Os sintomas que caracterizam o quadro com sinais de alarme incluem vômito, dor abdominal e sangramento de mucosas, enquanto a dengue grave é diagnosticada com base em choque, desconforto respiratório, sangramentos severos ou comprometimento grave de órgãos.
Até o momento, mais de 297 mil casos suspeitos foram descartados, e 7.256 permanecem em análise, com exames ou critérios clínico-epidemiológicos ainda pendentes. Taubaté se destaca como o município com o maior número de mortes, totalizando sete óbitos entre pacientes de 10 a 79 anos e quatro com idade superior a 80 anos.

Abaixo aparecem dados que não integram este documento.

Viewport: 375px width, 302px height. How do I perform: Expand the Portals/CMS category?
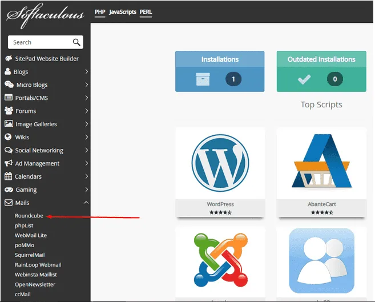tap(46, 98)
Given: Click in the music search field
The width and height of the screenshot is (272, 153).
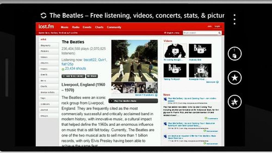Looking at the screenshot, I should (x=200, y=33).
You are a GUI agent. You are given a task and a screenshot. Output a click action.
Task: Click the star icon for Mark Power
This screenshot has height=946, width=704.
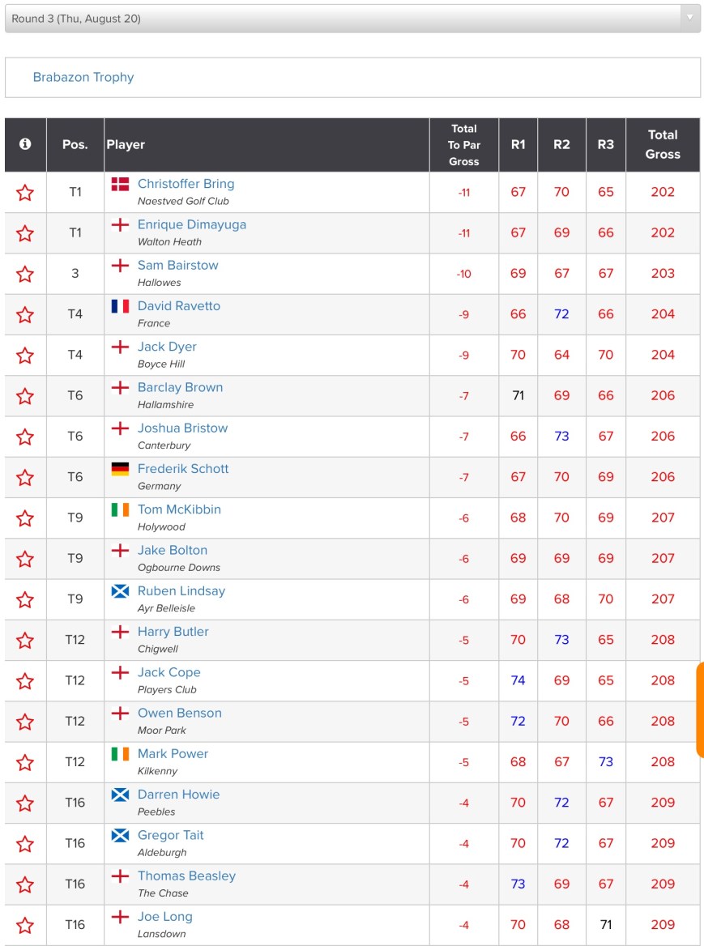25,763
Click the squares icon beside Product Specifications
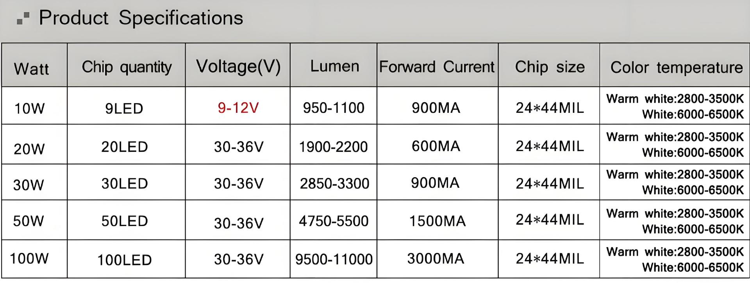The height and width of the screenshot is (283, 750). [x=23, y=18]
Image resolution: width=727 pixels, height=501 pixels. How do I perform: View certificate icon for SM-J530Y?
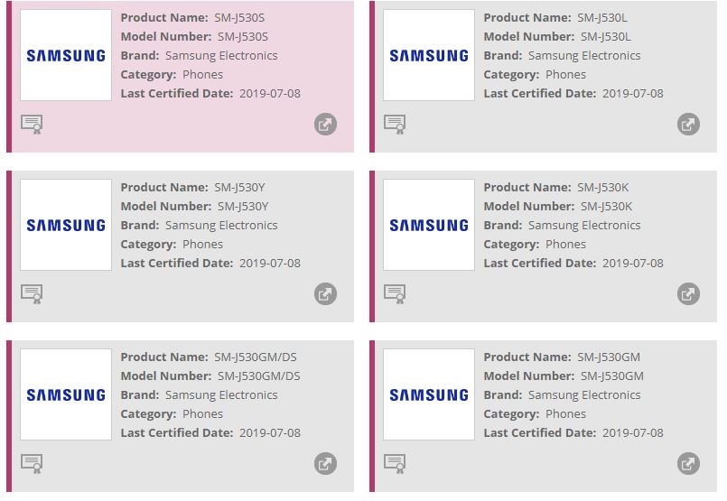click(33, 294)
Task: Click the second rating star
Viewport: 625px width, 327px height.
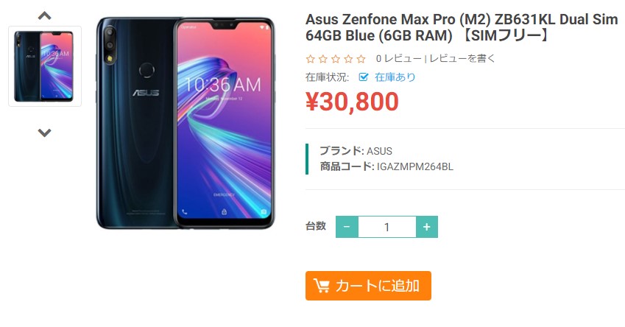Action: pyautogui.click(x=323, y=59)
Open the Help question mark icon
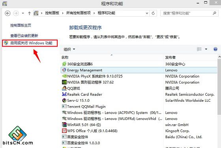This screenshot has width=221, height=148. click(215, 49)
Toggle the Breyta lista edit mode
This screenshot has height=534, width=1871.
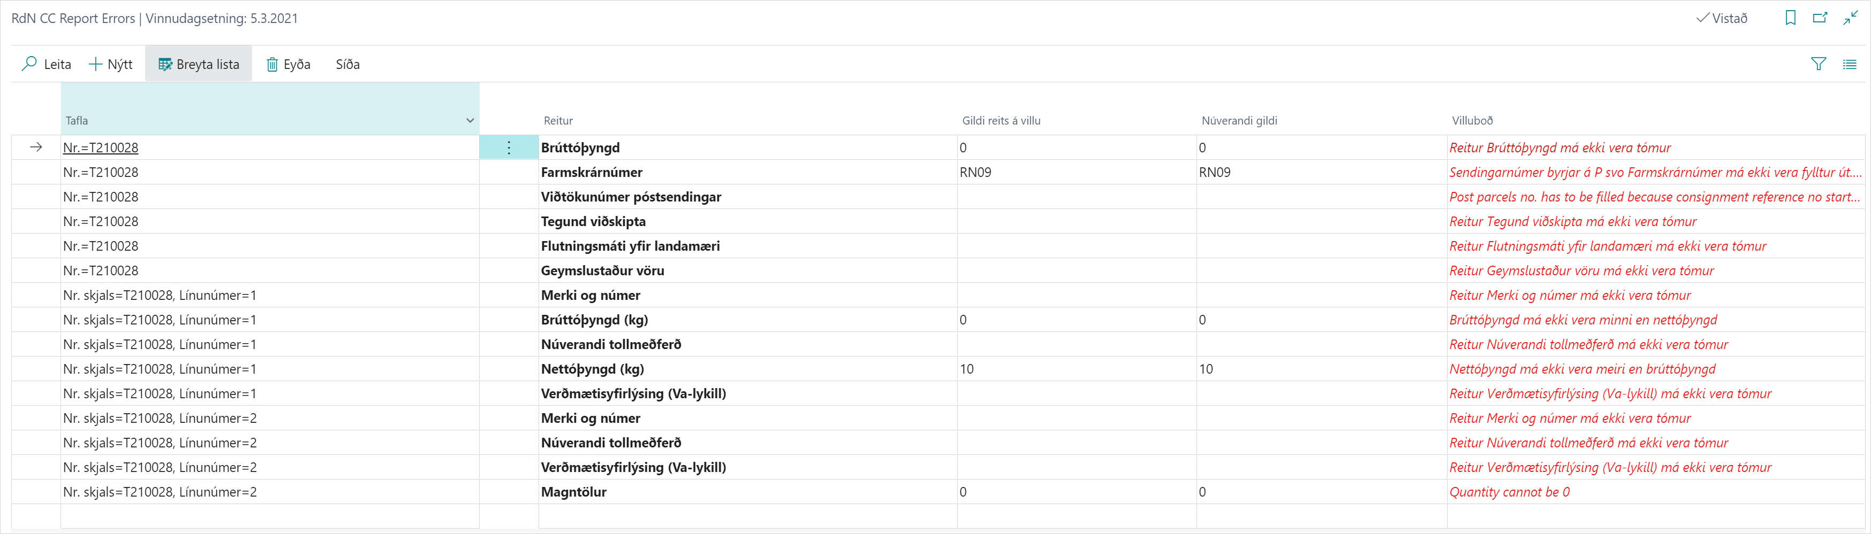click(x=198, y=64)
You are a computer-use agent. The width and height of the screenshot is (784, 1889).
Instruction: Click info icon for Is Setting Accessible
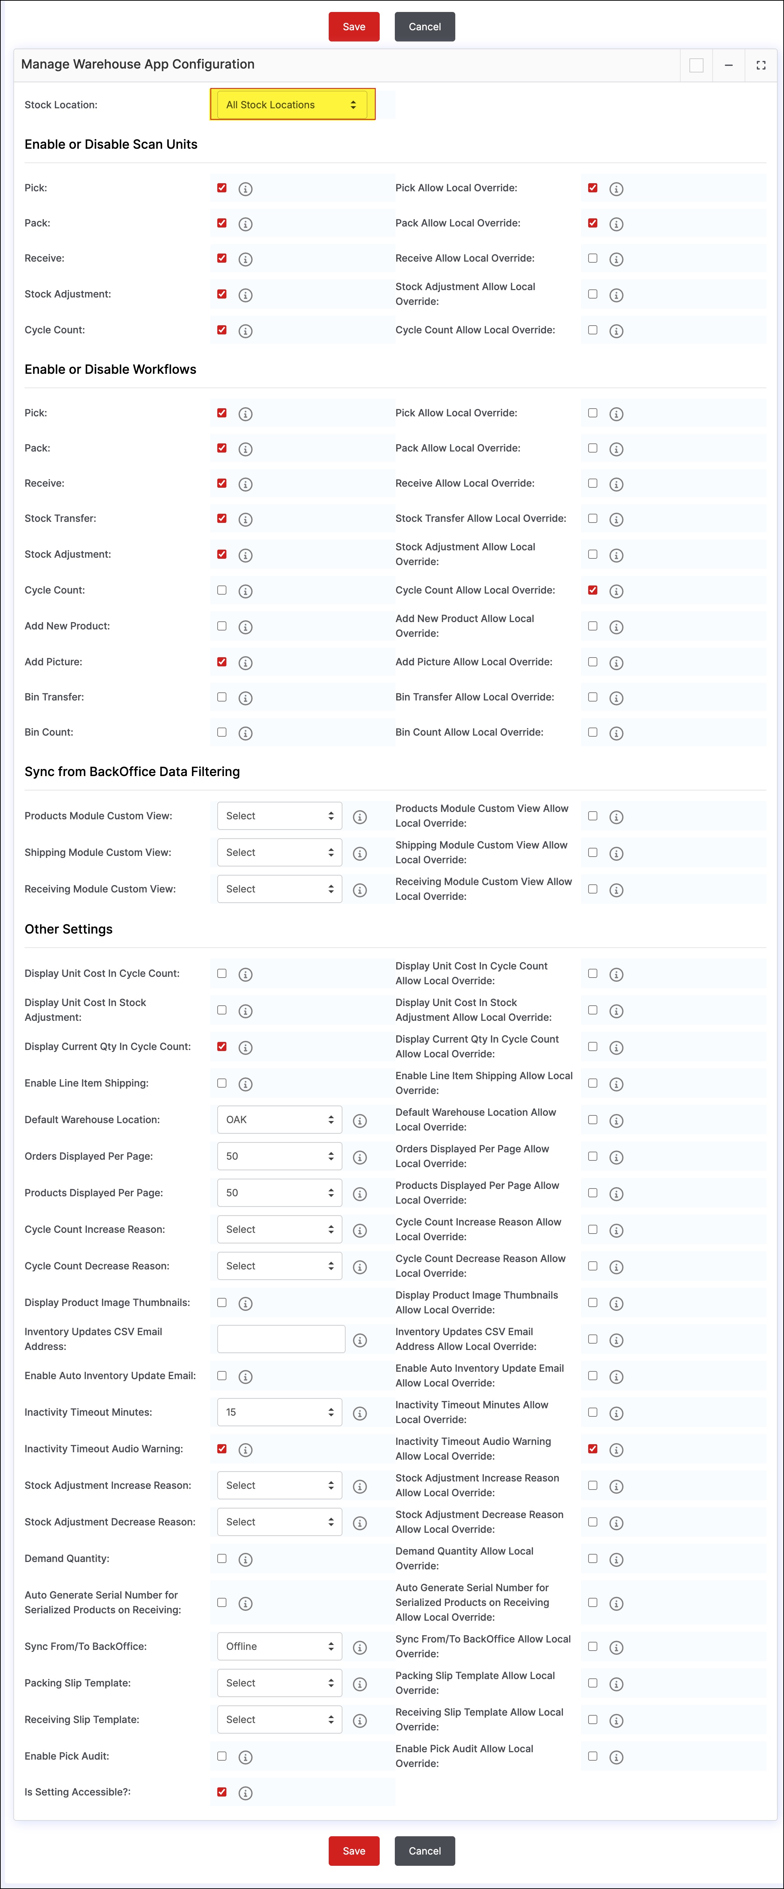coord(246,1793)
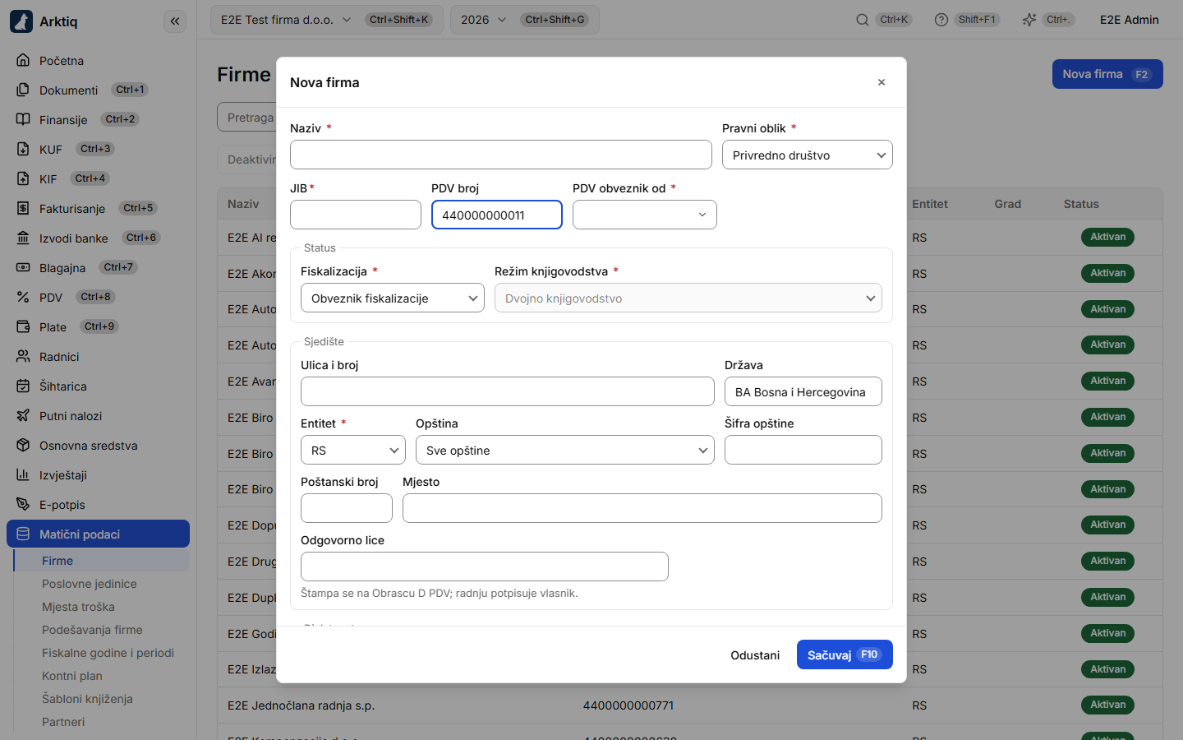
Task: Cancel with the Odustani button
Action: coord(755,654)
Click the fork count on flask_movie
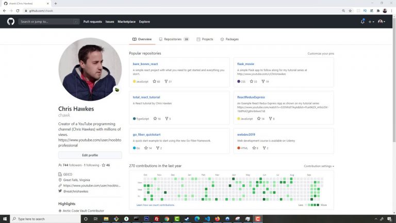The width and height of the screenshot is (396, 223). 265,82

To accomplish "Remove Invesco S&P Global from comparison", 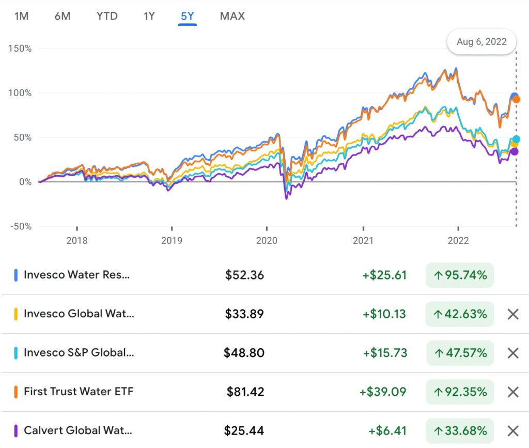I will point(513,353).
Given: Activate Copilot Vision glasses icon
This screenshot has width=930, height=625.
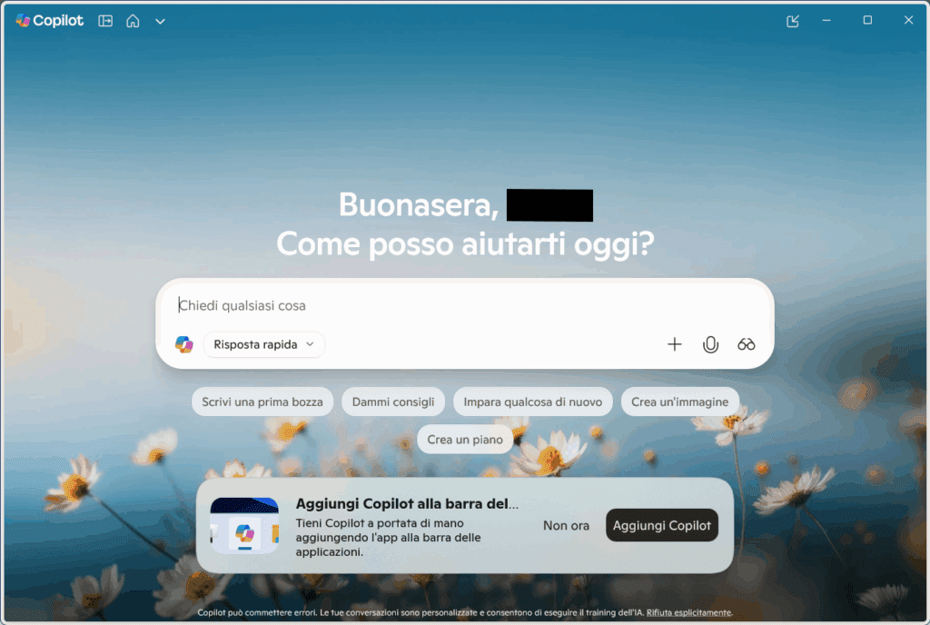Looking at the screenshot, I should (x=747, y=344).
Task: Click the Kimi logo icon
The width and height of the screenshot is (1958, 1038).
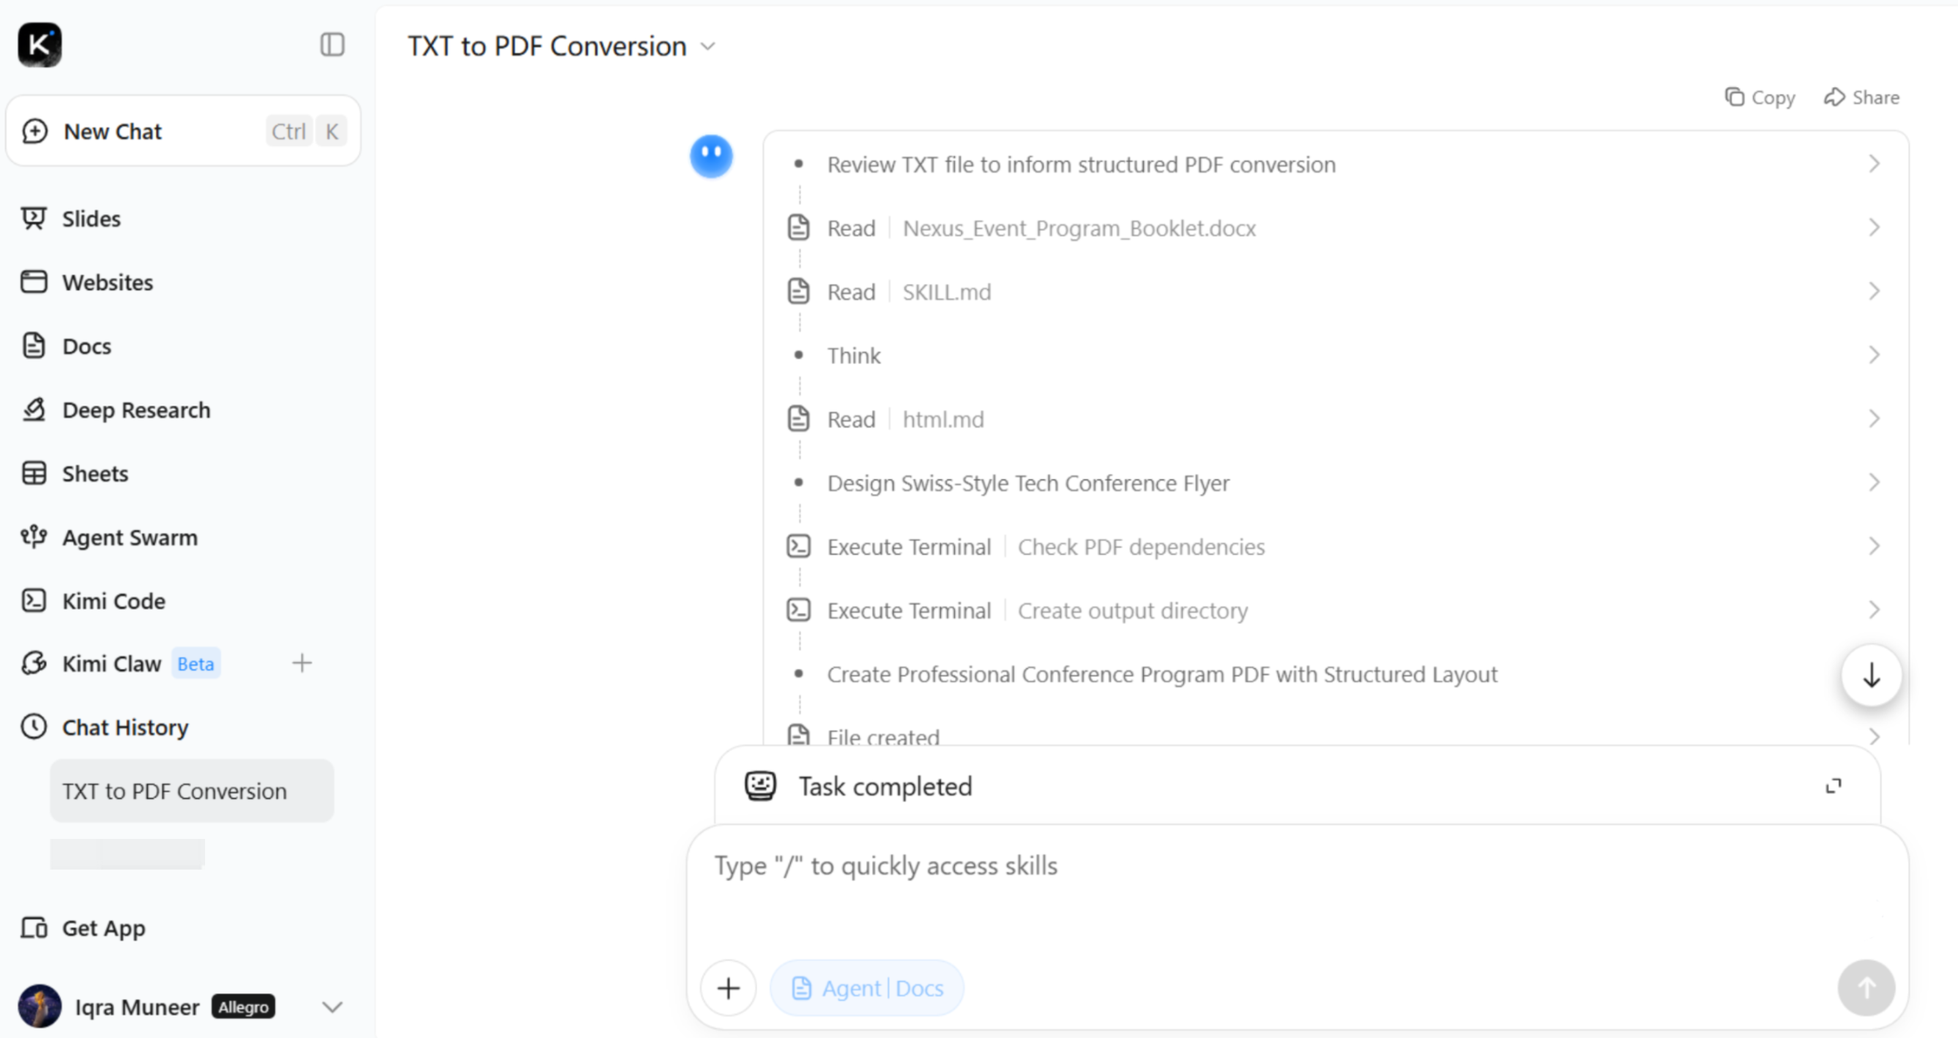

A Secretaria da Saúde ressaltou que as medidas de controle da arbovirose estão em constante monitoramento, especialmente entre os meses de outubro e maio, período com maior incidência da doença. Em agosto, foi lançado o Plano Estadual de Preparação e Resposta em Saúde para o Fenômeno El Niño, que visa adaptar as ações em função do esperado aumento nos casos de dengue.
Entre as iniciativas do plano estão a identificação de áreas prioritárias, o fortalecimento das salas de situação e o suporte aos municípios na organização da vigilância e da rede de atendimento. A secretaria também destaca a importância da checagem contínua dos estoques de medicamentos e insumos, além de incentivar os municípios a atualizarem seus planos locais de contingência.
A capacidade de atendimento poderá ser ampliada temporariamente conforme a evolução do cenário. Desde 2024, o Governo de São Paulo já repassou mais de R$ 1,5 bilhão aos 645 municípios através do IGM SUS Paulista, com o objetivo de reforçar a Atenção Primária. O enfrentamento das arboviroses urbanas está entre os critérios considerados pelo programa.